The method stems from psychometric test construction and was developed to create continuous norms for age or grade in performance assessment (e. g. vocabulary development, A. Lenhard, Lenhard, Segerer & Suggate, 2015; reading and writing development, W. Lenhard, Lenhard & Schneider, 2017). It can however be applied wherever test data like psychological (e. g. intelligence), physiological (e. g. weight) or other measures are dependent on continuous (e.g., age) or discrete (e.g., sex or test mode) explanatory variables. It has been applied to biometric data (fetal growth in dependence of gestation week) and macro economic data as well. It does not require any assumptions on the data distribution.

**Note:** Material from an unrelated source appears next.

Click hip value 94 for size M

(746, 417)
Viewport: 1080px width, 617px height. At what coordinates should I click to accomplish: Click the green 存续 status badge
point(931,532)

The package estimates percentile curves in dependence of the explanatory variable (e. g. schooling duration, age …) via Taylor polynomials, thus offering several advantages, some of which apply to all continuous norming approaches:

The rationale of the approach is to rank the results in the different age cohorts (or use a sliding window in case the data is distributed over a large age interval) and thus to determine the observed norm scores (= location). Afterwards, powers of the age specific location and of the age are computed, as well as all linear interactions. Thus, we model the raw score \(r\) as a function of the location \(l\) and age \(a\) and their interactions by a Taylor polynomial: \[f(r) = \sum_{k=0}^K \sum_{t=0}^T \beta_{k,t} \cdot l^k \cdot a^t\]

Where:

Finally, the data is fitted by a hyperplane via multiple regression and the most relevant terms are identified:

In a nutshell: Establishing continuous norming models

The ‘cnorm’ method combines most of the steps in one go. The example in a nutshell already suffices for establishing norm scores. It conducts the ranking, the computation of powers and the modeling. A detailed explanation of the distinct steps follows afterwards.

library(cNORM)

# We will use the internal dataset elfe on reading comprehension
# that includes raw scores and grade as a grouping variable.

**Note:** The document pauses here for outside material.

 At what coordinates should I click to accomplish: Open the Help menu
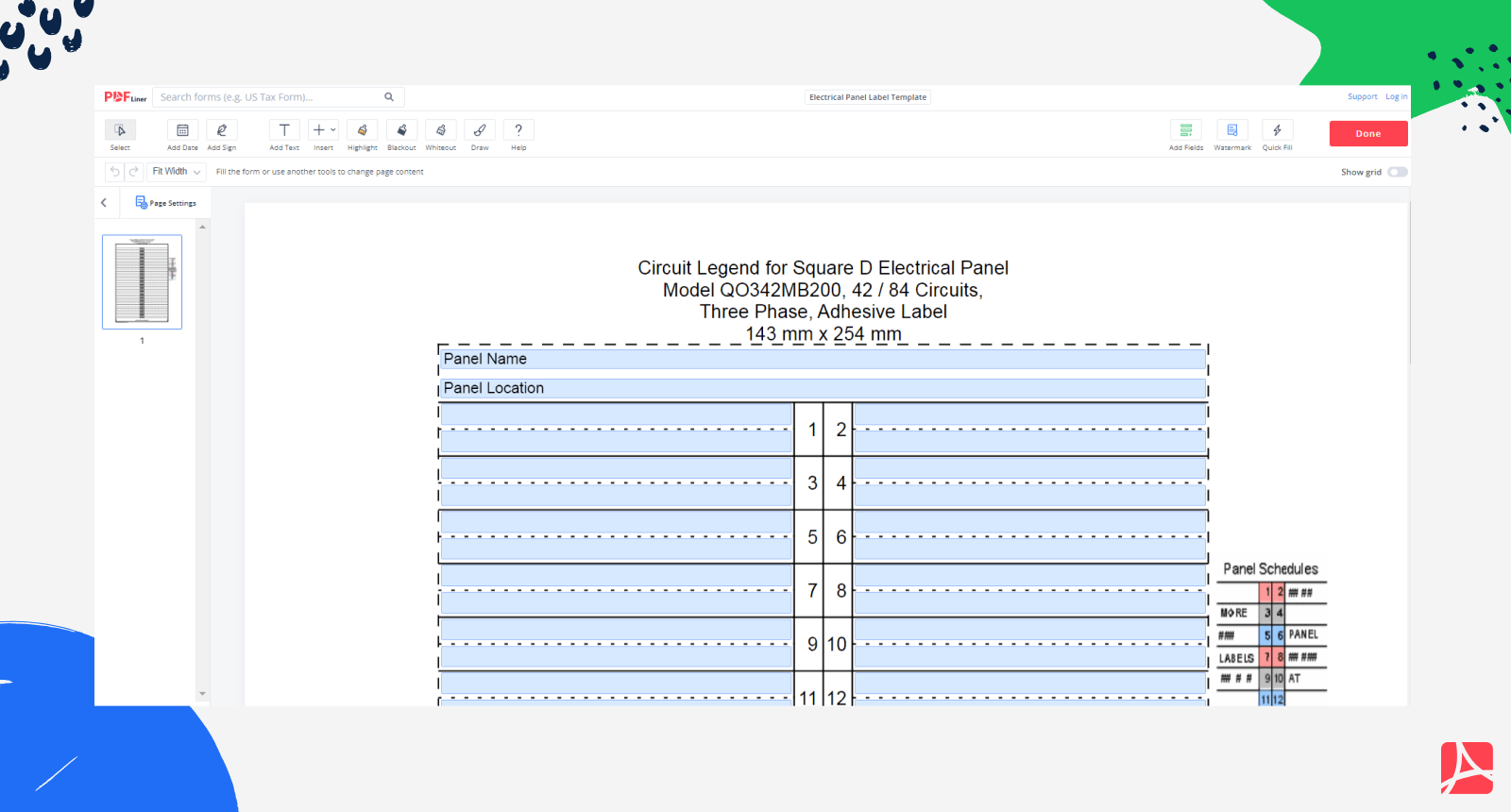518,131
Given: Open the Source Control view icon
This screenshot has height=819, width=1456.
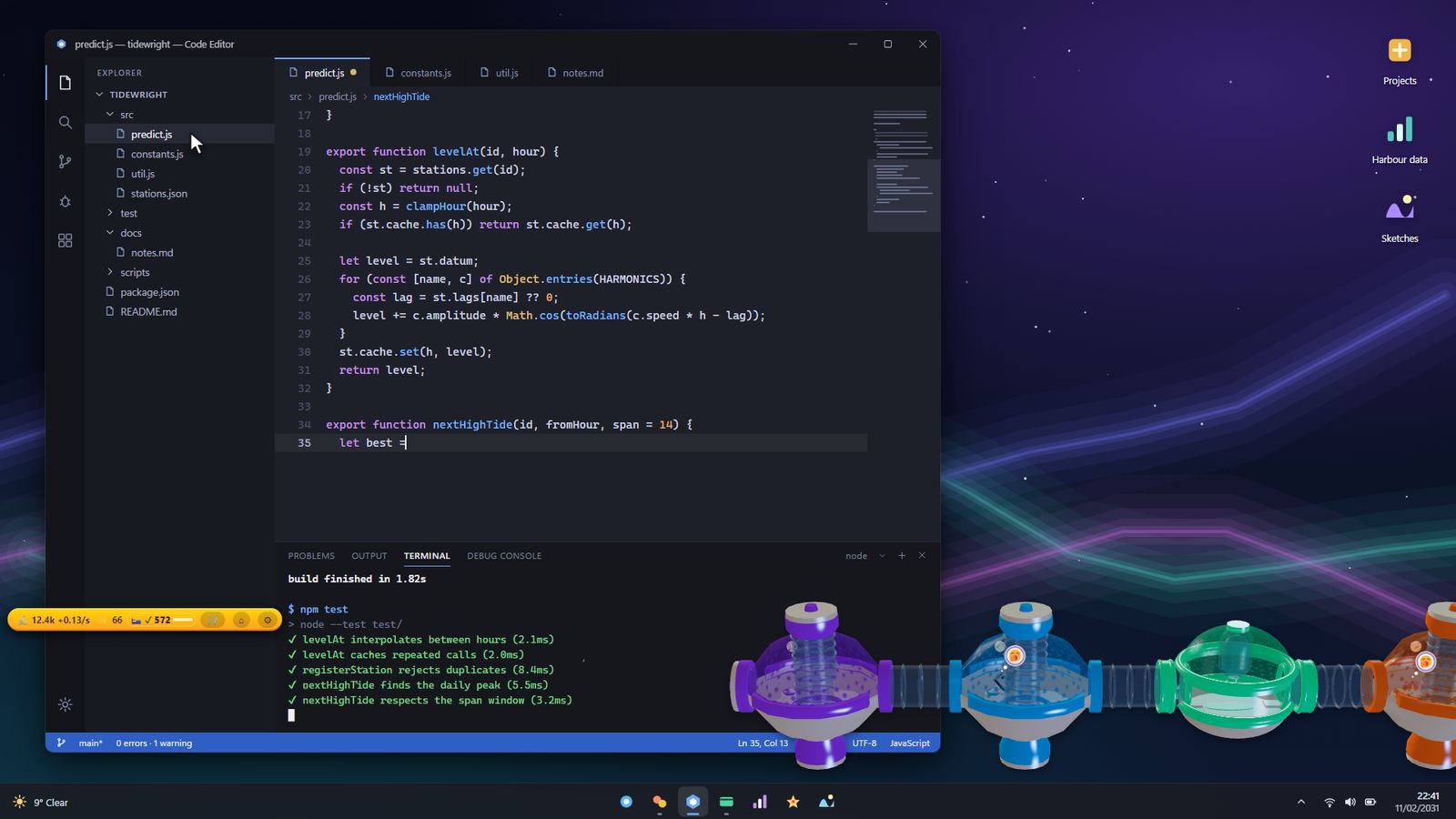Looking at the screenshot, I should tap(65, 162).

# Most easy example: conventional norming without age or group.
# Just get the manifest norm scores and as well modelled via polynomial regression.
model <- cnorm(raw = elfe$raw)

# The method 'cnorm' prepares the data and establishes a model for continuous
# norming. Please specify a raw score and a grouping vector.
model <- cnorm(raw = elfe$raw, group = elfe$group)

# Fine tune model selection by checking model fit and by
# visual inspection, e. g. with the following checks
plot(model, "series", start=4, end = 8)   # series of percentile plots
plot(model, "subset")                     # plot information function
cnorm.cv(model$data)                      # run repeated cross validation

# Select final model
model <- cnorm(raw = elfe$raw, group = elfe$group, terms = 3)

# generate norm score table with 90% confiden interval and
# a reliability of .94 for several grade levels
normTable(c(3, 3.2, 3.4, 3.6), model, CI = .9, reliability = .94)

# To set powers of age and location independently, please specify k as the
# power parameter for location and t for age, e. g. for a cubic age trend
# with the ppvt demo data:
model.ppvt <- cnorm(raw = ppvt$raw, group = ppvt$group, k = 4, t = 3)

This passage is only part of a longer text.